**Activity:** Make an exact copy of the entries, and keep any pictures out of it.

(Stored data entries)
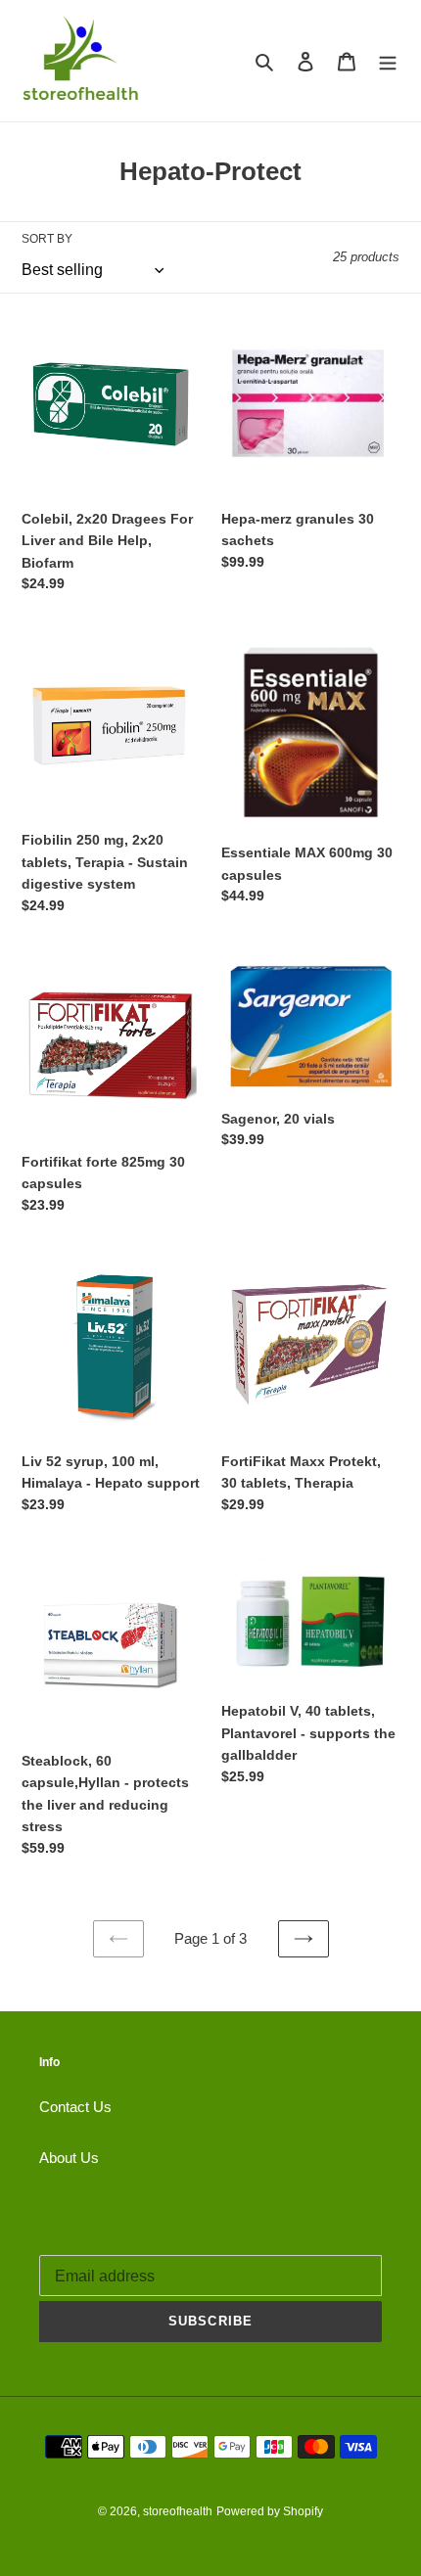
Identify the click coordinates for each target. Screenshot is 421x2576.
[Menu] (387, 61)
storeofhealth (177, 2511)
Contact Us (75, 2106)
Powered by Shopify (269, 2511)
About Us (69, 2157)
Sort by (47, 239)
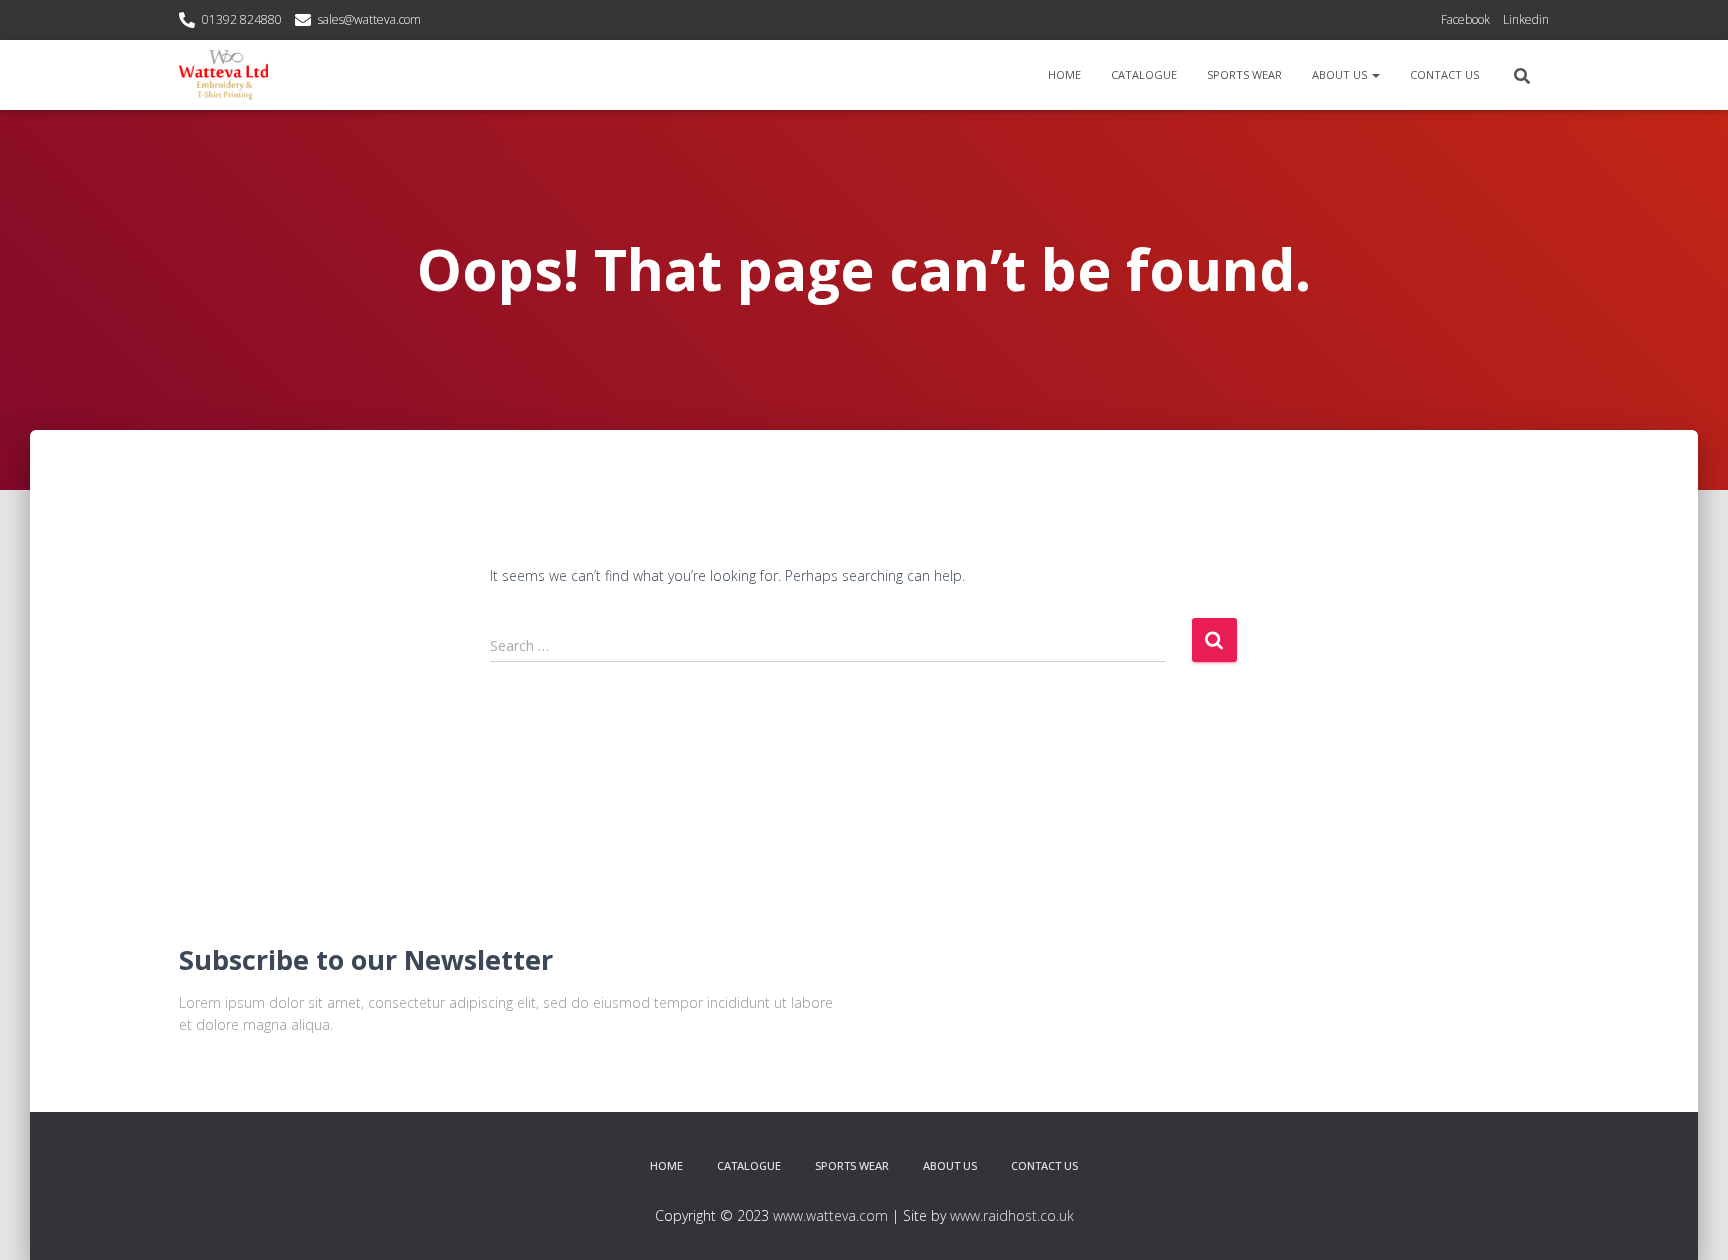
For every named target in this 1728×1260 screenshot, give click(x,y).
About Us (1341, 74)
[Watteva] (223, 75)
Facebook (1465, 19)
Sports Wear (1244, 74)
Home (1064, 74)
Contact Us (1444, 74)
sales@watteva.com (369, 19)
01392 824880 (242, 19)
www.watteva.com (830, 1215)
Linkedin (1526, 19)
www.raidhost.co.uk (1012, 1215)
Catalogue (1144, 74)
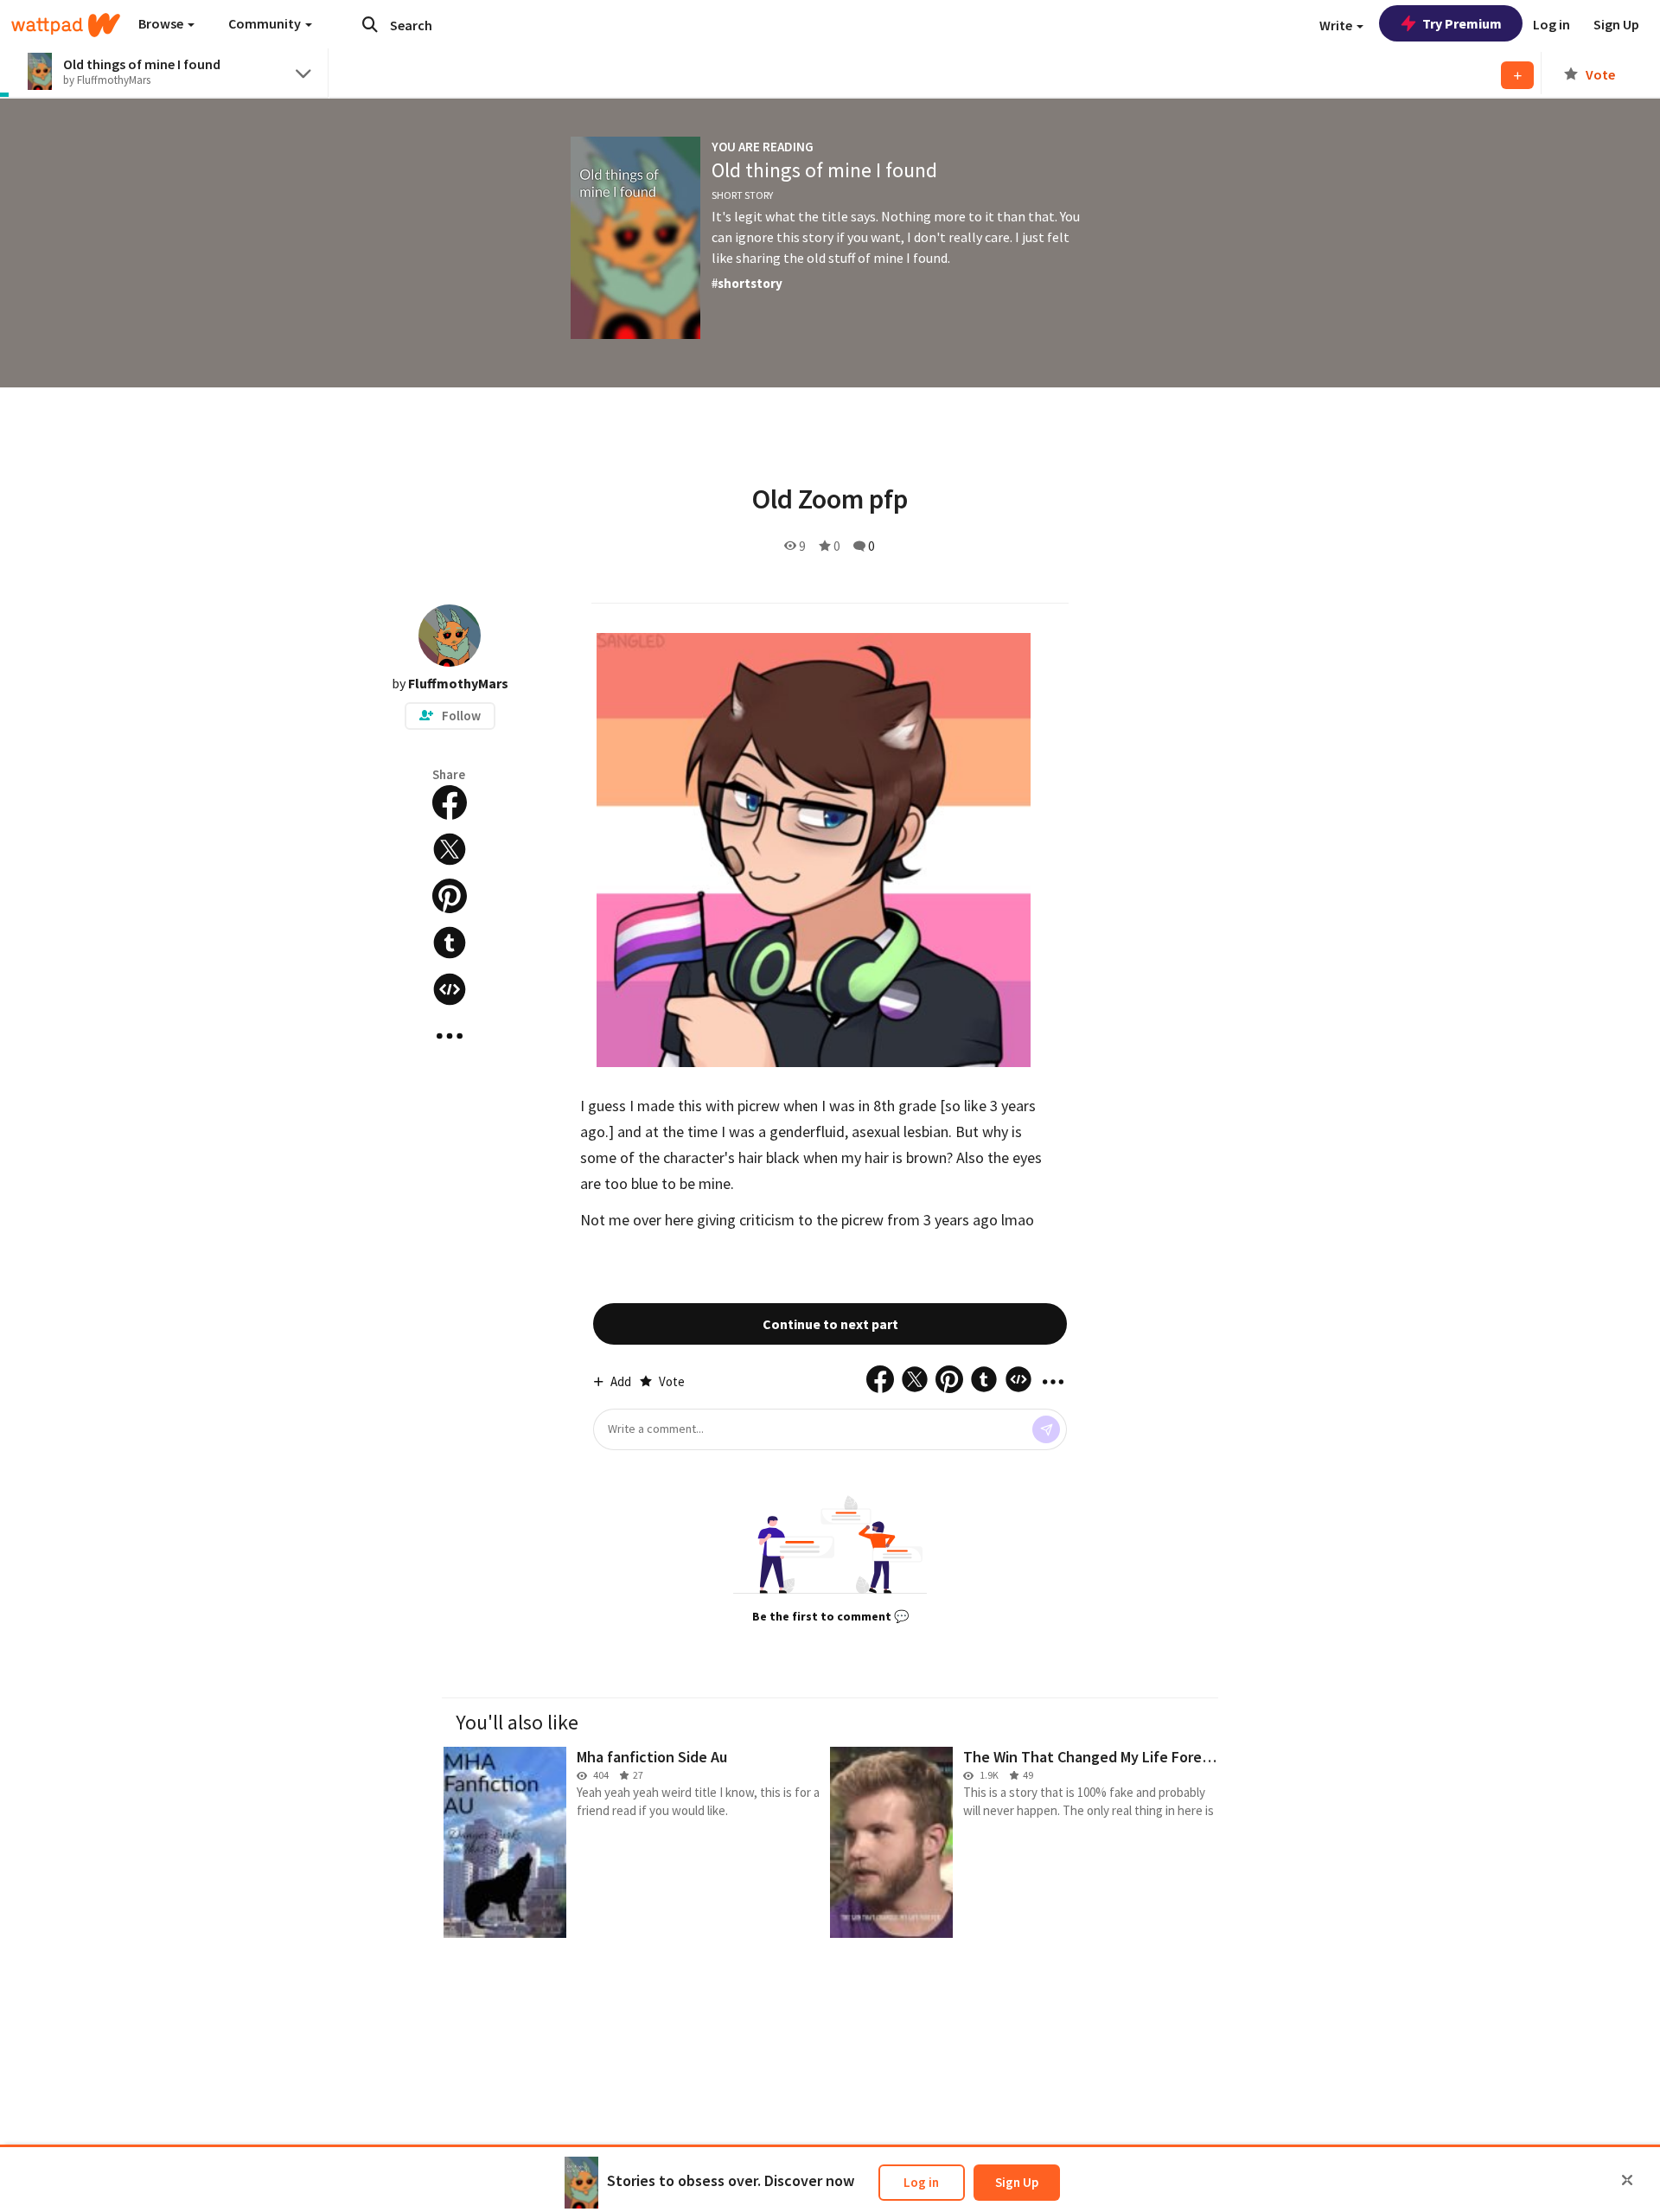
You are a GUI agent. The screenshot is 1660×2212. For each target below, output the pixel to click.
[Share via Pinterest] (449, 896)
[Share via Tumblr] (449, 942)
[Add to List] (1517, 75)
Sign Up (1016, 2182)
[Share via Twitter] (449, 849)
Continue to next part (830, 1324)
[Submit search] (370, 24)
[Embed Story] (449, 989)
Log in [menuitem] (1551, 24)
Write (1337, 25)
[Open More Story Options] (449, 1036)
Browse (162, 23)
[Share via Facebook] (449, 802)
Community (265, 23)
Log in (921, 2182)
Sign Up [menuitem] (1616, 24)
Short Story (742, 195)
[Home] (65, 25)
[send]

**Result of this task:**
Identify the click coordinates for each target. Screenshot is 421x2576.
[Menu] (387, 61)
storeofhealth (177, 2511)
Contact Us (75, 2106)
Powered by Shopify (269, 2511)
About Us (69, 2157)
Sort by (47, 239)
For every named target in this 1728×1260 screenshot, give click(x,y).
About Us (1341, 74)
[Watteva] (223, 75)
Facebook (1465, 19)
Sports Wear (1244, 74)
Home (1064, 74)
Contact Us (1444, 74)
sales@watteva.com (369, 19)
01392 824880 (242, 19)
www.watteva.com (830, 1215)
Linkedin (1526, 19)
www.raidhost.co.uk (1012, 1215)
Catalogue (1144, 74)
You are a GUI agent. The screenshot is 1660×2212. For each target below, output the pixel to click.
[Share via Pinterest] (449, 896)
[Share via Tumblr] (449, 942)
[Add to List] (1517, 75)
Sign Up (1016, 2182)
[Share via Twitter] (449, 849)
Continue to next part (830, 1324)
[Submit search] (370, 24)
[Embed Story] (449, 989)
Log in [menuitem] (1551, 24)
Write (1337, 25)
[Open More Story Options] (449, 1036)
Browse (162, 23)
[Share via Facebook] (449, 802)
Community (265, 23)
Log in (921, 2182)
Sign Up [menuitem] (1616, 24)
Short Story (742, 195)
[Home] (65, 25)
[send]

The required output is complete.